3.      Caso pretendam realizar uma ou mais operações intracomunitárias previstas no n.o (1), as pessoas identificadas para efeitos de IVA em conformidade com o artigo 153.o e com o artigo 153.o‑A devem, antes de efetuarem essas operações, pedir a sua inscrição no registo dos operadores intracomunitários.

[…]

10.      O órgão tributário competente cancela oficiosamente do registo dos operadores intracomunitários:

a)      os sujeitos passivos e as pessoas coletivas que não sejam sujeitos passivos que figurem na lista dos contribuintes declarados inativos nos termos da lei;

[…]»

18      O artigo 78.o, n.o (5), do ordonanța Guvernului nr. 92/2003 privind Codul de procedură fiscală (Decreto do Governo n.o 92/2003 que aprova o Código de Processo Tributário), na sua versão em vigor à data dos factos do processo principal, enuncia:

«Os contribuintes pessoas coletivas ou qualquer outra entidade sem personalidade jurídica são declarados inativos, sendo‑lhes aplicadas as disposições do artigo 11.o, n.os (1‑A) e (1‑B), da Lei n.o 571/2003 que aprova o Código Tributário, conforme alterada e completada, caso se verifique uma das seguintes condições:

a)      não cumprimento, durante um semestre civil, de nenhuma das suas obrigações declarativas previstas por lei;

b)      subtração à inspeção fiscal através da declaração de dados relativos à identificação da sede social que não permitam ao órgão tributário identificá‑la;

c)      constatação pelos órgãos tributários que não exercem a sua atividade na sede social ou no domicílio fiscal declarado.»

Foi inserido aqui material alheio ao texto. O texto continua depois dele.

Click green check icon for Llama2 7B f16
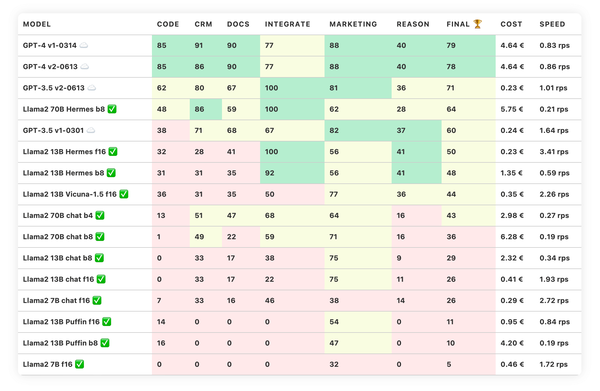The width and height of the screenshot is (600, 391). pyautogui.click(x=79, y=364)
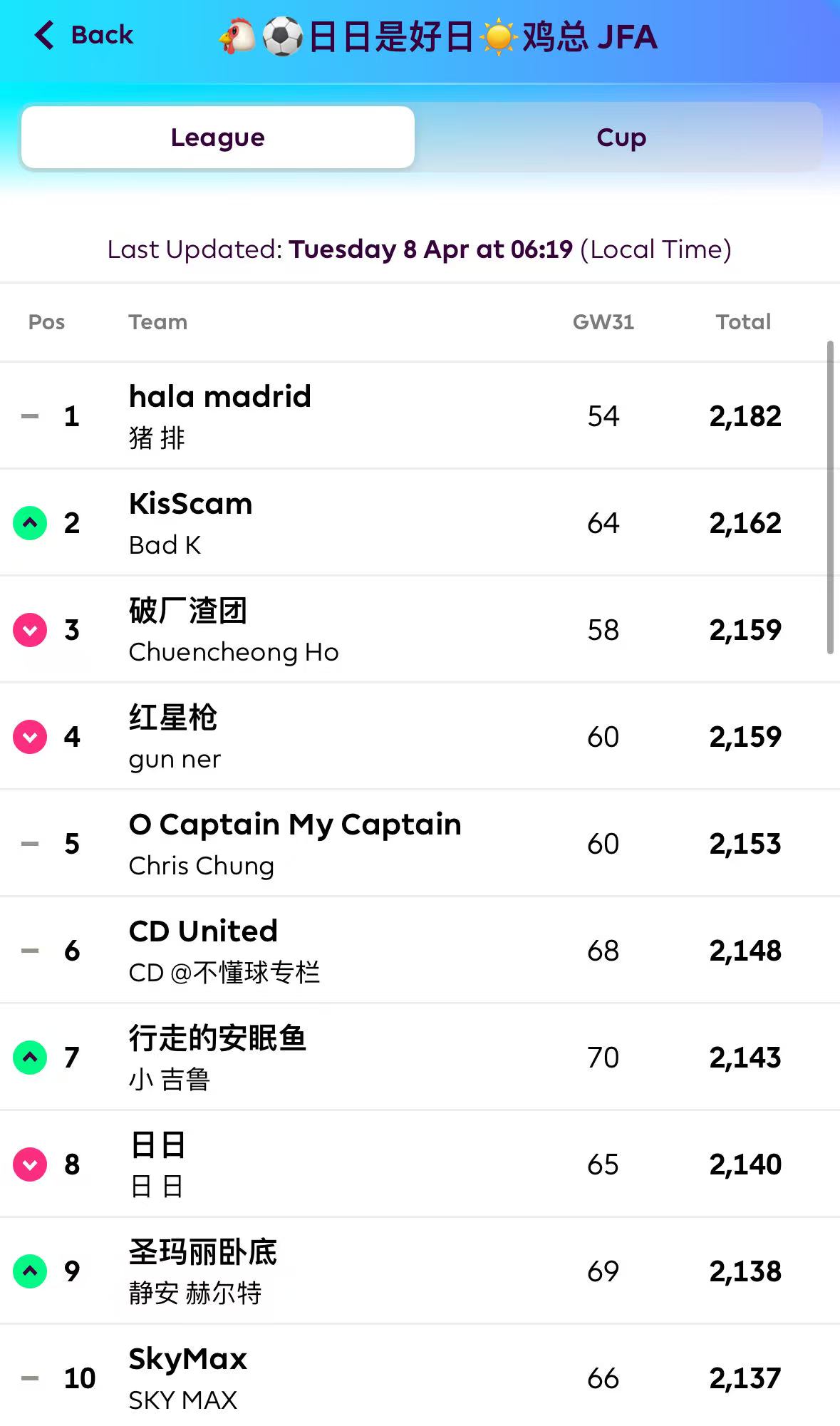Click the green up arrow beside 行走的安眠鱼
The width and height of the screenshot is (840, 1426).
pos(30,1058)
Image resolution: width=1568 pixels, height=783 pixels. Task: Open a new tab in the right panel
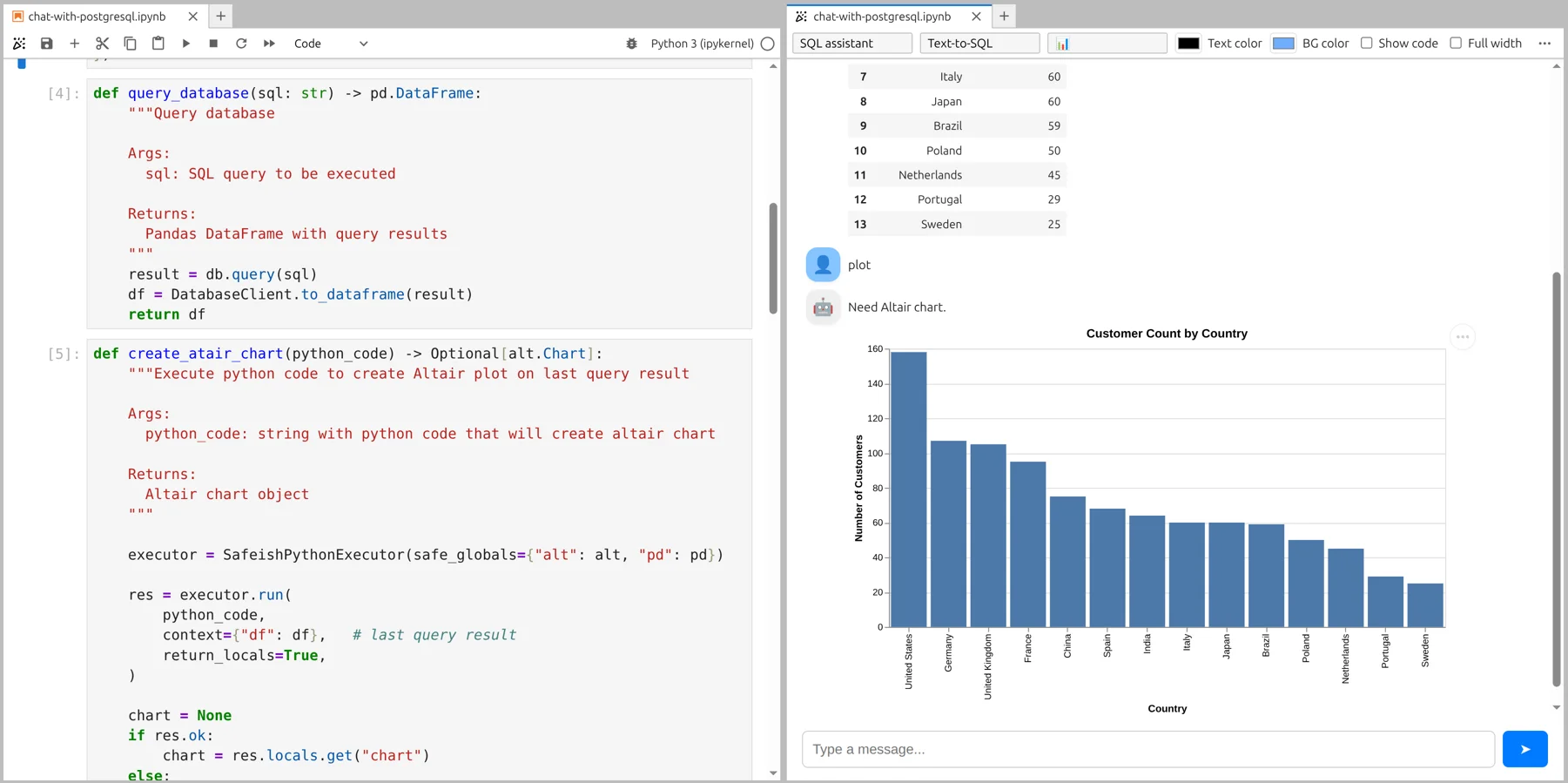coord(1004,17)
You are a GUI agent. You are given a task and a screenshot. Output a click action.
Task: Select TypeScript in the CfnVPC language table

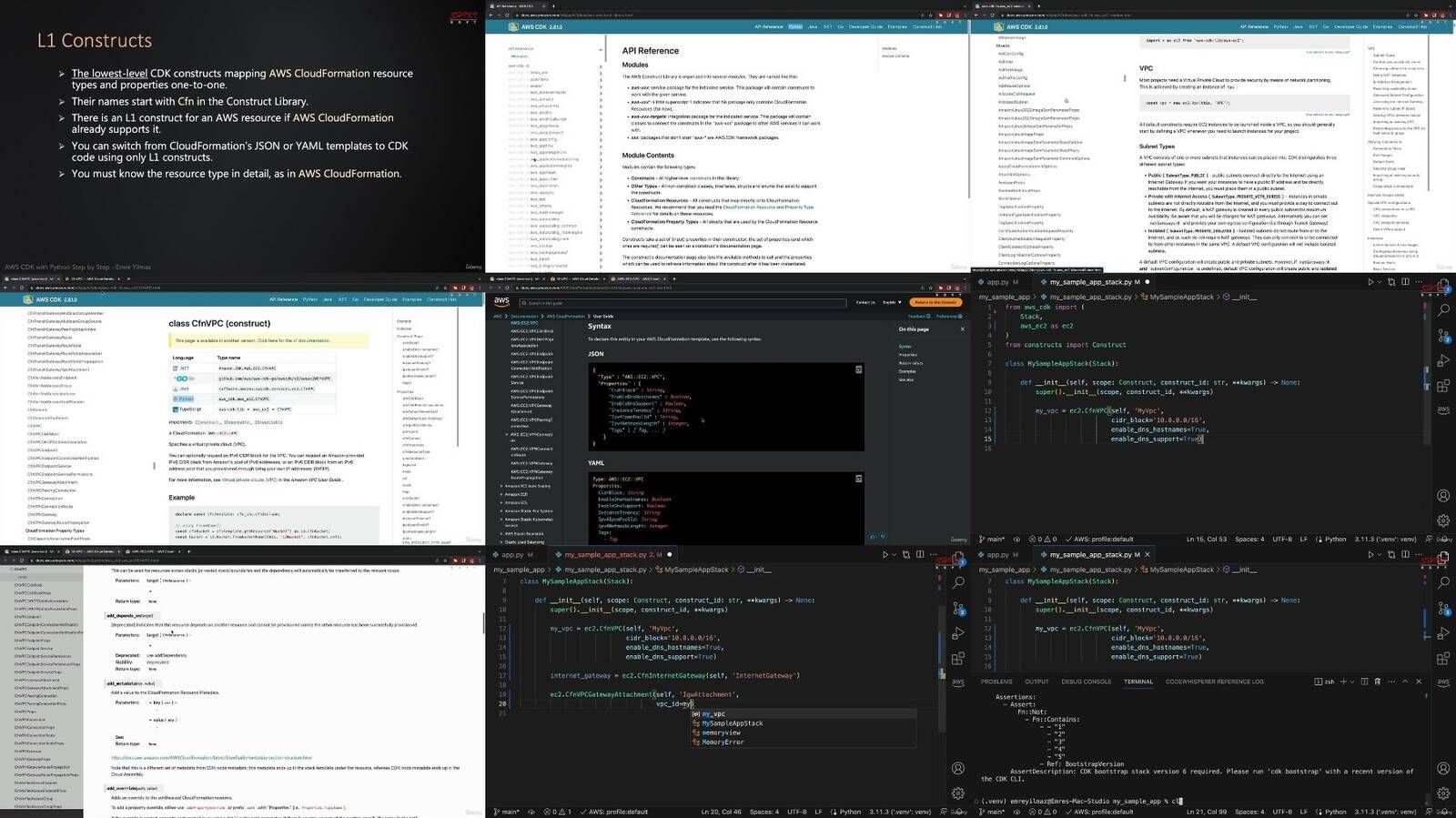pos(189,409)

 Litígio no processo principal e questões prejudiciais

19      A Gamesa, uma sociedade de direito romeno sediada em Bucareste (Roménia), tem por objeto a atividade de montagem, instalação e manutenção de parques eólicos.

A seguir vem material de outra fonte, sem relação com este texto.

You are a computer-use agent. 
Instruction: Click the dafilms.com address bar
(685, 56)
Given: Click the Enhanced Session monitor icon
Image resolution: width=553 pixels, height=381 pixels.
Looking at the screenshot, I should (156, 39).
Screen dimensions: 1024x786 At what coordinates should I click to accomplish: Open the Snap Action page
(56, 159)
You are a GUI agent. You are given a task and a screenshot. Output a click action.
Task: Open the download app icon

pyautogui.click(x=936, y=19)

20      Para o exercício da sua atividade económica, a Gamesa adquiriu vários bens e serviços a fornecedores estabelecidos e identificados para efeitos de IVA na Roménia e noutros países da União Europeia. Exerceu o seu direito a dedução do IVA relativo às aquisições efetuadas, através da apresentação de uma declaração de IVA.

21      Entre de 7 de outubro de 2010 e 24 de maio de 2011, a Gamesa foi declarada contribuinte inativo na aceção do artigo 11.o, n.o (1‑A), do Código Tributário, por não ter cumprido, durante um semestre civil, nenhuma das obrigações declarativas previstas por lei.

22      Entre 26 de novembro de 2014 e 29 de julho de 2015, a Gamesa foi objeto de uma inspeção fiscal destinada a verificar a sua situação em matéria de IVA e de imposto sobre as sociedades relativamente às operações efetuadas entre 15 de maio de 2009 e 31 de dezembro de 2013. Com base no relatório elaborado na sequência dessa inspeção, a Gamesa recebeu um aviso de liquidação pelo qual lhe foi recusado o direito a dedução do IVA no montante de 3 875 717 leus romenos (RON) (cerca de 890 000 euros) e lhe foram aplicadas penalidades no montante de 2 845 308 RON (cerca de 654 000 euros), com o fundamento, designadamente, de que não beneficiava do direito a dedução pelas aquisições efetuadas durante o período da sua inatividade.

23      A reclamação apresentada pela Gamesa contra a liquidação adicional foi indeferida por Decisão de 15 de dezembro de 2015 da Agência Nacional da Administração Fiscal — Direção‑Geral do Tratamento das Reclamações.

24      Por petição registada em 10 de junho de 2016, a Gamesa demandou judicialmente a Agência Nacional da Administração Fiscal — Direção‑Geral do Tratamento das Reclamações e a Agência Nacional da Administração Fiscal — Direção‑Geral para a Gestão dos Grandes Contribuintes, perante a Curții de Apel București (Tribunal de Recurso de Bucareste, Roménia). Pede, por um lado, a anulação parcial do aviso de liquidação na medida em que, com este, a Administração Fiscal lhe recusou o direito a dedução do IVA no montante de 3 875 717 RON (cerca de 890 000 euros) relativamente ao período compreendido entre 15 de maio de 2009 e 31 de dezembro de 2013 e lhe aplicou penalidades no montante de 2 845 308 RON (cerca de 654 000 euros) e, por outro, a anulação da Decisão de 15 de dezembro de 2015 da Agência Nacional da Administração Fiscal — Direção‑Geral do Tratamento das Reclamações na sua totalidade.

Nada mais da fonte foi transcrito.